Reproduce the section of the HELLENiQ ENERGY profile word for word, starting with "It adopted its" and going on through "of management control.".

EXTRACT

########################################

HELLENiQ ENERGY Holdings Societe Anonyme is one of the largest oil companies in Southeast Europe and with its roots dating to 1958 with the establishment of the first oil refinery in Greece (Aspropyrgos).

It adopted its current name in 1998, changing from the Public Petroleum Corporation S.A. (), as the result of a corporate reorganization. It is a consortium of 6 subsidiaries and a number of additional companies of which it has varying degrees of management control.

Activities

Refineries and gas stations
Hellenic Petroleum operates three refineries in Greece, in Thessaloniki, Elefsina and Aspropyrgos, which account for 57% of the refining capacity of the country (the remaining 43% belongs to Motor Oil Hellas). Also owns OKTA facilities in Skopje, Republic of North Macedonia for transportation and marketing of petroleum products. Crude oil for the refineries is supplied from Saudi Arabia, Iraq, Iran, Libya and Russia. The company also operates over 1700 gas stations in Greece under the BP and EKO brands, and about 300 gas stations in Serbia, Bulgaria, Cyprus, Montenegro and the Republic of North Macedonia. It also has a network which sells LPG, jet fuel, naval fuels and lubricants.

########################################

DATA LINES

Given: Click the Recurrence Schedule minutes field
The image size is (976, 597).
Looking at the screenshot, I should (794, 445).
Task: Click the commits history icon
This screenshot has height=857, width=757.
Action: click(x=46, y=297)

########################################

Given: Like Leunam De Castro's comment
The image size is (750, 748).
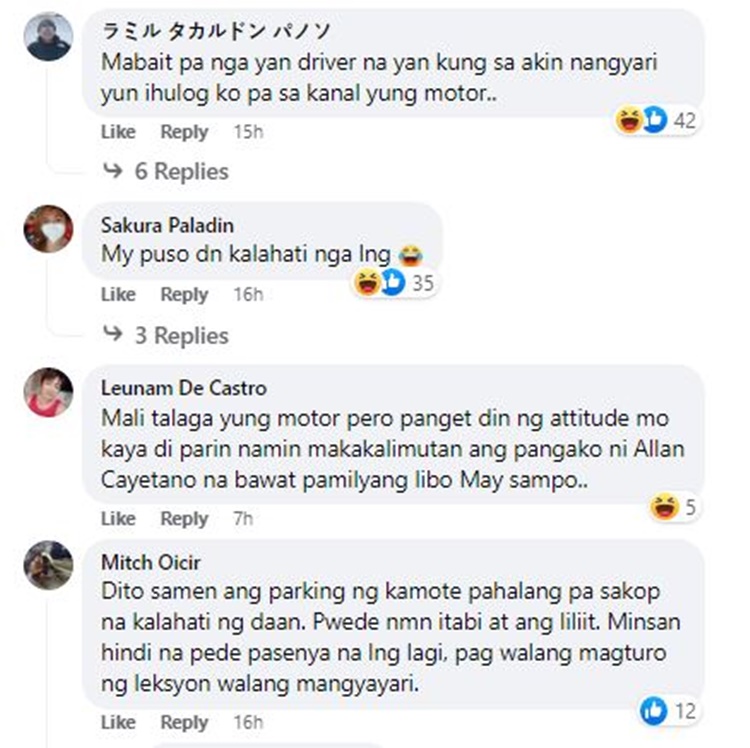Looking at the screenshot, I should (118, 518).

########################################

COMPLETE ANSWER
It adopted its current name in 1998, changing from the Public Petroleum Corporation S.A. (), as the result of a corporate reorganization. It is a consortium of 6 subsidiaries and a number of additional companies of which it has varying degrees of management control.